*** DATA PROVIDED ***

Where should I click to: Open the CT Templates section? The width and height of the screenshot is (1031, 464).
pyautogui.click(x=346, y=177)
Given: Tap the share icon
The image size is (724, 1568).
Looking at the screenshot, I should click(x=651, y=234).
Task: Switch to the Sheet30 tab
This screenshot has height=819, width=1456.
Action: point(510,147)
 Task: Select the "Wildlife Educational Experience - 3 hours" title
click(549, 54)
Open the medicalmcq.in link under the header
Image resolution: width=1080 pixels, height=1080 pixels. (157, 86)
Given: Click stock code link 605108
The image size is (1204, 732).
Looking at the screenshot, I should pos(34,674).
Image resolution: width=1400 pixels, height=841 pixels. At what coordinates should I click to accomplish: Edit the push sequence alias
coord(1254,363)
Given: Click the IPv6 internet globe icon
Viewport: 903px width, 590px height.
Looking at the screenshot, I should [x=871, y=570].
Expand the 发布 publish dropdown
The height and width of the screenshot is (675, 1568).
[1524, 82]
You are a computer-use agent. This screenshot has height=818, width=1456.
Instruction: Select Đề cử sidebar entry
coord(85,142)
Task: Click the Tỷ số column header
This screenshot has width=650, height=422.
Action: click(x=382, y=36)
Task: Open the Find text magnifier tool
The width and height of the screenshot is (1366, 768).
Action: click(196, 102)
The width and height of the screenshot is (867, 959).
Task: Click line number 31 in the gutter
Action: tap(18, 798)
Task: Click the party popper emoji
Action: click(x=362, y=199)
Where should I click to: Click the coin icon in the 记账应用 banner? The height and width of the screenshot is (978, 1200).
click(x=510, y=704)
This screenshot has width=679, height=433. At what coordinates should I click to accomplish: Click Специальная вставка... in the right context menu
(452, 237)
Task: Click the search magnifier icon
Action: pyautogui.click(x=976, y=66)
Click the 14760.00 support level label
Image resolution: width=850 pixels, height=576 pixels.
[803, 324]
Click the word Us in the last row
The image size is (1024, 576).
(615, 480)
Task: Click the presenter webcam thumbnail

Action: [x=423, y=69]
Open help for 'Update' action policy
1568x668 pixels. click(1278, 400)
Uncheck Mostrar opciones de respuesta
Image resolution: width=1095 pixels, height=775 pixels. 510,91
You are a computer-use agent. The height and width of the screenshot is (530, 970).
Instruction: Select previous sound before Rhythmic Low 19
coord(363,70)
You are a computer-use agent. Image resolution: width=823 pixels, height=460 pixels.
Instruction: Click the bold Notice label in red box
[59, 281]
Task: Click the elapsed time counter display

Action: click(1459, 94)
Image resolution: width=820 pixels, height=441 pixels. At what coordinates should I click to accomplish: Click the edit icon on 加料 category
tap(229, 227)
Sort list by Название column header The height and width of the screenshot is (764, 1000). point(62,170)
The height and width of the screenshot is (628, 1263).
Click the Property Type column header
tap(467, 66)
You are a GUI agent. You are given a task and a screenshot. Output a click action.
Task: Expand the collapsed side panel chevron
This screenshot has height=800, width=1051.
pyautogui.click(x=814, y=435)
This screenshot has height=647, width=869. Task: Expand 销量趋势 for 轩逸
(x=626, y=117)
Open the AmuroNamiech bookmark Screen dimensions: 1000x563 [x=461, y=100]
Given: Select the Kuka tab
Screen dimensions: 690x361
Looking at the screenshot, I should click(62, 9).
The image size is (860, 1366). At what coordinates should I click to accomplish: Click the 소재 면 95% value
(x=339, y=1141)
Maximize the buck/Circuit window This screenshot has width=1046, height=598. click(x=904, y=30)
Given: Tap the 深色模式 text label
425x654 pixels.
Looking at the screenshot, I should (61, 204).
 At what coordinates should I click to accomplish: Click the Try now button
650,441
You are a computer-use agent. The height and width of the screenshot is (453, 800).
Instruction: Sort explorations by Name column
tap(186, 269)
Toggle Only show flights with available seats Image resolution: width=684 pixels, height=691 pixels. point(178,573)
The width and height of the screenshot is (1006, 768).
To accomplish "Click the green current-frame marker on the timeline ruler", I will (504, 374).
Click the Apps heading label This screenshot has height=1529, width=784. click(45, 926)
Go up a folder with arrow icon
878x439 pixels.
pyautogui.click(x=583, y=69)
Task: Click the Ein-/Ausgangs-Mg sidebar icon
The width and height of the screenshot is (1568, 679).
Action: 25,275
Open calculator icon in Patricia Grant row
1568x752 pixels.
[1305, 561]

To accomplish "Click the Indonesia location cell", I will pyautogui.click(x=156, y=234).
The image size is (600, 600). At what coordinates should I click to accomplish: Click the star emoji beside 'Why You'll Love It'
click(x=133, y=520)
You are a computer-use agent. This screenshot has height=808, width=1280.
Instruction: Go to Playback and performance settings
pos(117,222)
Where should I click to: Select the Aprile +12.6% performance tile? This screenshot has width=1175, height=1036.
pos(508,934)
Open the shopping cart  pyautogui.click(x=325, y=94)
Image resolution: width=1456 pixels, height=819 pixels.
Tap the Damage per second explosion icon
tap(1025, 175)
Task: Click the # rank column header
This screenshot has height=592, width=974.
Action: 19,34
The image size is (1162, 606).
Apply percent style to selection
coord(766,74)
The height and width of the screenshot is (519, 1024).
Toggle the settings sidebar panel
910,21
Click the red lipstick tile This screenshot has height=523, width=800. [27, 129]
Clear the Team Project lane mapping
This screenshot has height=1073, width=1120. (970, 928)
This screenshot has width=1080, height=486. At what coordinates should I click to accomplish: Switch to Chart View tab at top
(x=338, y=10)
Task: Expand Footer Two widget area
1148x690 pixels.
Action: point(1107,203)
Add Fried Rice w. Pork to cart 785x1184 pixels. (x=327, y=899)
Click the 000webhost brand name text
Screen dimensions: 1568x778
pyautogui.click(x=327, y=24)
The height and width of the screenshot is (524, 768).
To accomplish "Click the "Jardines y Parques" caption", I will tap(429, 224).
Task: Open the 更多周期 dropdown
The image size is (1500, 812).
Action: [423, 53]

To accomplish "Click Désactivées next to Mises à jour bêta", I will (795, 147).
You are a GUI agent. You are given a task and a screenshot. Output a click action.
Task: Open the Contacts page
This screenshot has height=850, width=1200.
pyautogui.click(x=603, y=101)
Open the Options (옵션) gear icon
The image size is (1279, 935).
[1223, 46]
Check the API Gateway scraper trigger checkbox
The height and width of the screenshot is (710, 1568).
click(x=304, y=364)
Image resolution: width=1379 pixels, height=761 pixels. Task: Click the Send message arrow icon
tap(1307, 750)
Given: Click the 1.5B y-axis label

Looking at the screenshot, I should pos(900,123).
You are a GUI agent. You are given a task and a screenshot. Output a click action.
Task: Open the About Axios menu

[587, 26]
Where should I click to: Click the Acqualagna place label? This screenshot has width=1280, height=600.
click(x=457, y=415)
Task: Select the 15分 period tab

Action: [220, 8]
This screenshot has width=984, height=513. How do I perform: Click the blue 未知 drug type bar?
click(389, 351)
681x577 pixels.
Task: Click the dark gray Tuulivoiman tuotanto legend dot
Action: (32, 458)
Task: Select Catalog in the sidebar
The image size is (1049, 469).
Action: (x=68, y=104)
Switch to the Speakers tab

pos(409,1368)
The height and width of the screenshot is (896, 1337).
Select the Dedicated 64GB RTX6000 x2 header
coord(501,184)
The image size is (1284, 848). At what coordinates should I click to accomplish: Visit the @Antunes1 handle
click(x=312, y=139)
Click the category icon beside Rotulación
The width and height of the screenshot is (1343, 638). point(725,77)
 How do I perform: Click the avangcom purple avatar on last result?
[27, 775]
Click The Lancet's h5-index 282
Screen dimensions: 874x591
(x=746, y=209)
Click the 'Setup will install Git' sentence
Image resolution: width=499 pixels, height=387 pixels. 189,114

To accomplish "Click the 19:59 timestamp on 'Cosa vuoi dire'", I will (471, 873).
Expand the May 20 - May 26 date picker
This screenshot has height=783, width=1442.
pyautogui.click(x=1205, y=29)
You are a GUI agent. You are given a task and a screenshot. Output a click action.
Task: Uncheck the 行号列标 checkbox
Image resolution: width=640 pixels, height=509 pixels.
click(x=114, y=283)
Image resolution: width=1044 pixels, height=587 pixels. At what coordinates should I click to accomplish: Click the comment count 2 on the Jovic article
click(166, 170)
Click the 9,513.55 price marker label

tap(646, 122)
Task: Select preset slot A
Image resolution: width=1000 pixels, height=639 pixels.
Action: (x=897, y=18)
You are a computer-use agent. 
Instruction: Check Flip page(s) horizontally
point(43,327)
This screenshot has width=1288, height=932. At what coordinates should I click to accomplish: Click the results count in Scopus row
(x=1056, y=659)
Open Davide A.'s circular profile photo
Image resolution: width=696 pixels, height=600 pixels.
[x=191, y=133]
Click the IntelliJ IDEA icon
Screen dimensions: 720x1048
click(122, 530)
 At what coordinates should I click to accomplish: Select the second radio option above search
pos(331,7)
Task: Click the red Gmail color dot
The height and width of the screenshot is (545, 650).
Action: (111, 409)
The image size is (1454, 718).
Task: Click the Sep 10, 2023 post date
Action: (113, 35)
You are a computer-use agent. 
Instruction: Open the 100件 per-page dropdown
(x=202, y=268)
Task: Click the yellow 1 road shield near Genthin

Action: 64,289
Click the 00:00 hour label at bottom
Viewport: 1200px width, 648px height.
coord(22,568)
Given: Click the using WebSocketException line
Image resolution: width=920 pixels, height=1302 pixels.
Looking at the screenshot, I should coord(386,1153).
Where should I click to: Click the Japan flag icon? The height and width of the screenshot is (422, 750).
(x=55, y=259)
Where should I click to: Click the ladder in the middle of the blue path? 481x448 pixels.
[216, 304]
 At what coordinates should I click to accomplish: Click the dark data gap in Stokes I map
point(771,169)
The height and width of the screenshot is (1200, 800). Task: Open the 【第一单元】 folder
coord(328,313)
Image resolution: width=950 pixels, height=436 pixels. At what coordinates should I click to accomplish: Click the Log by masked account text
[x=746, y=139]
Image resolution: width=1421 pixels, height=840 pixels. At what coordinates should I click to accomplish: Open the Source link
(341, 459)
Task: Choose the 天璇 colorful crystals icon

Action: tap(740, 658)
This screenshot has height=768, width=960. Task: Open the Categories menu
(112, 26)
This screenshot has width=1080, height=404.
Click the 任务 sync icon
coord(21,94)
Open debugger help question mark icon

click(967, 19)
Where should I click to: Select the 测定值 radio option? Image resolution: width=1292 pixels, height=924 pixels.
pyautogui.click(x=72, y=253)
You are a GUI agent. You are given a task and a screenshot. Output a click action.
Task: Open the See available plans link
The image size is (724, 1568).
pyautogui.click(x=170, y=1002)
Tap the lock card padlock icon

***

WORK ITEM: Scan the entries above for the word "cart". Report the lines that hold it.

RESPONSE BOX:
Open the shopping cart  pyautogui.click(x=325, y=94)
Add Fried Rice w. Pork to cart 785x1184 pixels. (x=327, y=899)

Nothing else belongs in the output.